安全運転講座~自動車編~

AT車の「クリープ現象」とは

車がアクセルを踏まずに動きだすクリープ現象。オートマチック車(以下、AT車)で発生する現象ですが、どういった仕組みで動くのか紹介します。

クリープ現象とは

クリープ現象とはオAT車のエンジンがアイドリング状態でも動く現象です。シフトレバーの「P(パーキング)」か「N(ニュートラル)」レンジ以外の場所に入っていると起こります。
そのため、「P」か「N」レンジにした状態でブレーキから足を話すと、車が時速数kmほどで前進し、前方の車に追突してしまう事故があるため、注意が必要です。
普段、AT車に乗られている人は必ず体験しています。

クリープ現象が起こる仕組み

AT車の場合、エンジンとトランスミッションの間に、トルコンバーターという部品があります。この部品がエンジンからトランスミッションへ動力を伝え、変速してタイヤが動きます。
クリープ現象を起こしているのは、トルコンバーターです。トルコンバーターの原理は扇風機を向かい合わせた状態をイメージしてください。
片方の扇風機(エンジン)をONして羽を回すと、もう片方の扇風機(トランスミッション)はOFFしていても風を受けて羽が回転します。この原理を利用したのがトルコンバーターなのです。
AT車は、エンジンが動いている限り、オイルを介してトランスミッションに伝達するので、アクセルを踏まなくても車を動くわけです。
なお、欧州車で採用されているセミATと呼ばれるMT車のクラッチ機構を使った車両も、クリープ現象が発生します。

クリープ現象のメリット

クリープ現象のメリットは駐車するときです。
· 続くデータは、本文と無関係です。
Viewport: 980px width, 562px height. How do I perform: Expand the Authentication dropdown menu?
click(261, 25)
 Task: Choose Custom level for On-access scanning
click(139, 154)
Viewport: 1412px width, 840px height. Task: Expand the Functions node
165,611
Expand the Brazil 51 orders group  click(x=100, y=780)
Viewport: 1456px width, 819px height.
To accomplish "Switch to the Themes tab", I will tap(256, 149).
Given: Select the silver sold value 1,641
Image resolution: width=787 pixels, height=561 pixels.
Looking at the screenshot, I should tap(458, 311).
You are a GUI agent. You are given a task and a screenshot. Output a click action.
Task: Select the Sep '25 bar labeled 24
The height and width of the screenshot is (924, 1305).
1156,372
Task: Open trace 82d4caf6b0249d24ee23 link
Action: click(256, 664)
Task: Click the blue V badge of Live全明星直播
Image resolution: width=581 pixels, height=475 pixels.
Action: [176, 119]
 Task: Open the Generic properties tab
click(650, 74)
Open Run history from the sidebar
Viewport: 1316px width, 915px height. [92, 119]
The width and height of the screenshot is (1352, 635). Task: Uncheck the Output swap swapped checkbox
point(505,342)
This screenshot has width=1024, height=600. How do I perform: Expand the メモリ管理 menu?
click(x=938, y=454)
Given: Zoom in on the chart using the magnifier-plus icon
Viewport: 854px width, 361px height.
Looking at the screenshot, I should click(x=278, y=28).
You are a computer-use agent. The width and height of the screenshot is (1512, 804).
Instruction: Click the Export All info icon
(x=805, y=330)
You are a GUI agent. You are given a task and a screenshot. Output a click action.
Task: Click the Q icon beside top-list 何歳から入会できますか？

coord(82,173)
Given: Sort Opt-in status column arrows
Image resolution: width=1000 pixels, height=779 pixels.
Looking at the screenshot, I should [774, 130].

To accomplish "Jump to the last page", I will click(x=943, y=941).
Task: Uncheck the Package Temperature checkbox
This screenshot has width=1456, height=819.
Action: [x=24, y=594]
アクセルを踏まなくても車が動くので、運転とブレーキに集中できます。
また、渋滞の低速走行や坂道発進の後退を防ぐメリットもあります。

クリープ現象のデメリット

運転手が意識しないうちに動き出すので、事故を起こしやすいのがデメリットです。クリープ現象の速度は5~10kmの速度ですが、エンジン始動直後やエアコン動作中はとくに勢いが強く、20kmほどになることもあり、飛び出し事故を起こしやすくなります。
車種によってクリープ現象の速度に違いがあり、とくにドイツ車は安全性を考えて作られているのでクリープ現象の速度は5kmほどといわれています。
高年式車は最低速度が高めに設定されているので、とくに注意が必要です。
信号待ちの間はしっかりとブレーキを踏んでおけば、防げますので運転する際は意識するようにしましょう。また、駐車時はシフトレバーが「P」に入っていることを確認して足を離すようにしてください。